Executive director Bob Satchwell said: “With the recent upsurge of calls for offenders to rename anonymous until convicted, it is worth noting that if Stuart Hall had not been named when he was arrested he might never have been brought to court. None of his victims knew one another.
“And now one police force is refusing to name people who have been charged. There is a huge danger of secret justice replacing rights of the public, and indeed defendants, back to Magna Carta. It is time someone put a stop to this frightening trend.”
ACPO lead on media issues chief constable Andy Trotter revealed in Press Gazette this week that his association favours a presumption of anonymity for all those who are arrested until they are charged.

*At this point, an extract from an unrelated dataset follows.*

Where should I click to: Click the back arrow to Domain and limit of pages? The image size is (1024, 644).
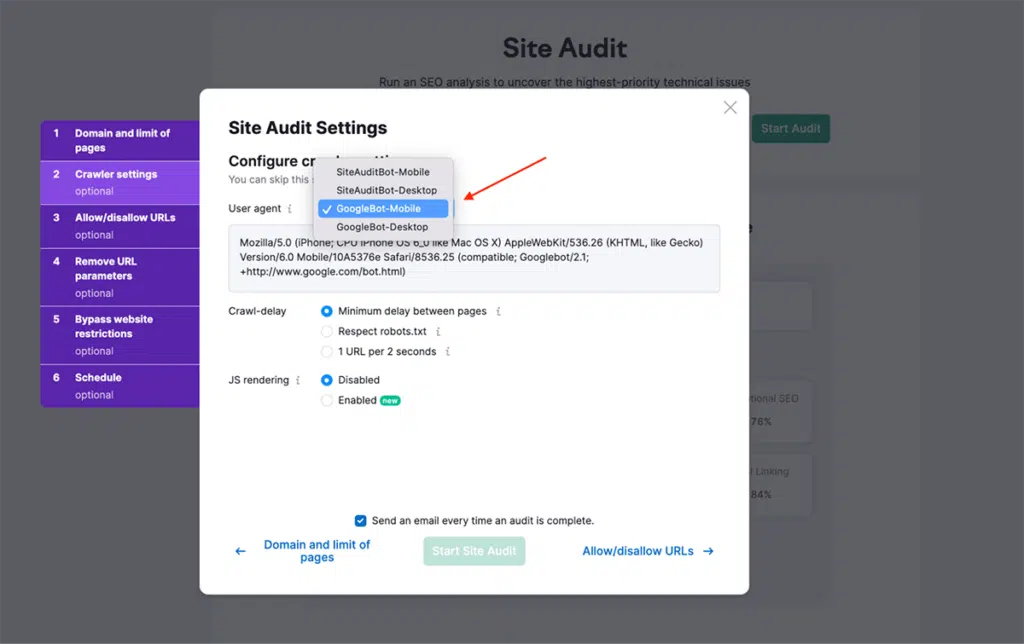[x=240, y=550]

A Comres poll carried for The Independent today reported that 76 per cent agree with the statement: "people accused of a sexual assault should be given anonymity until they are proven guilty". The poll found 18 per cent disagreed and 6 per cent did not know.

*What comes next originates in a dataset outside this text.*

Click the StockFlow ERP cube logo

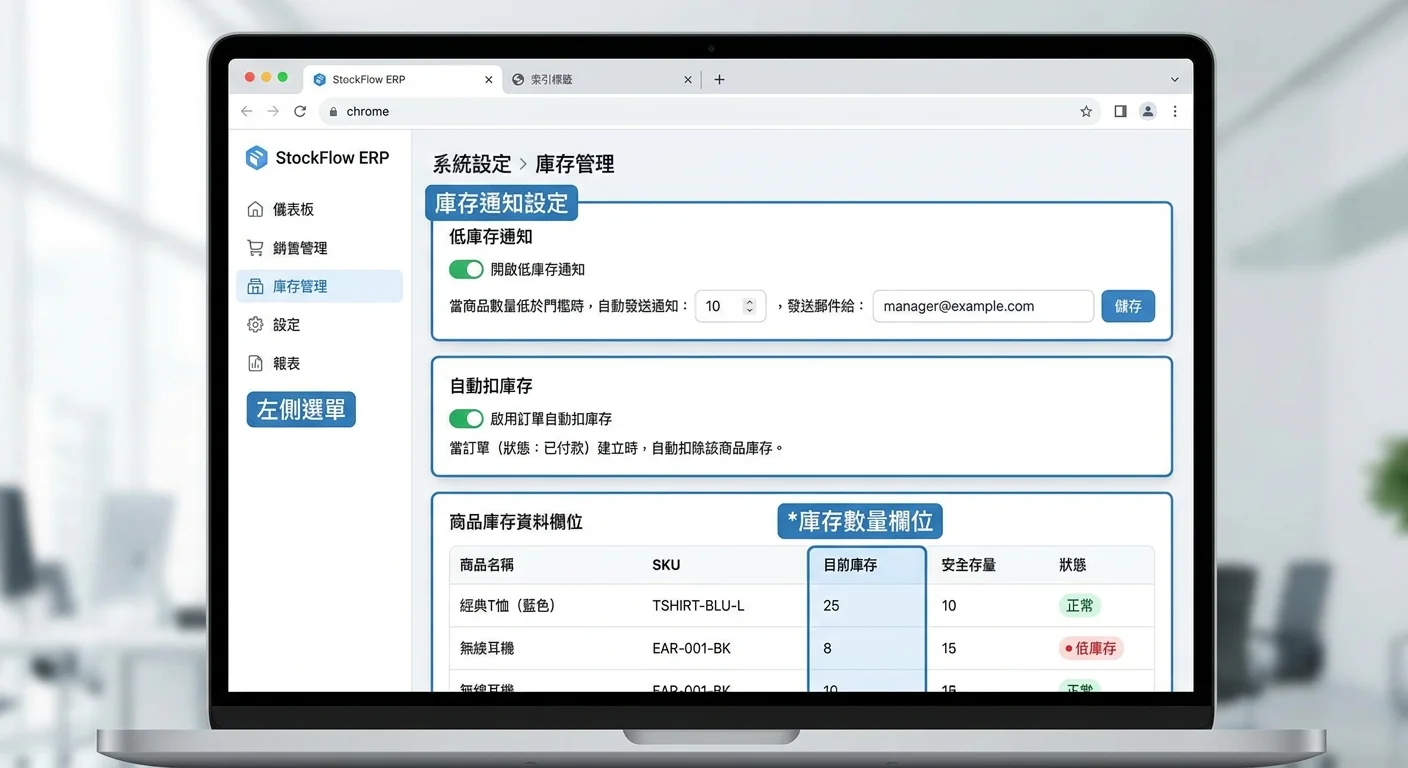257,157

One of the women who Hall admitted assaulting today spoke to ITV News UK editor Lucy Manning. She was 17 at the time of the attack, which happened in the 1970s.
She said that publicity around Hall’s arrest prompted her to come forward to the police.
She said: “Obviously with the Jimmy Savile case I had a gut feeling that eventually Stuart Hall would be next. I said to people in my family ‘you wait, it’ll be Stuart Hall next’. And within three weeks it happened.
“After the Jimmy Savile case was coming out I said to family that I wouldn’t be at all surprised that Stuart Hall would be next and within three weeks it was coming out, all the different cases. I’m hearing it on the radio. I said to my husband ‘what should I do? What do you think is best? Because my husband has known for 36 years of the past what happened. When I heard it on the radio, I then got in touch with the local police and they put me in touch with Preston Police.”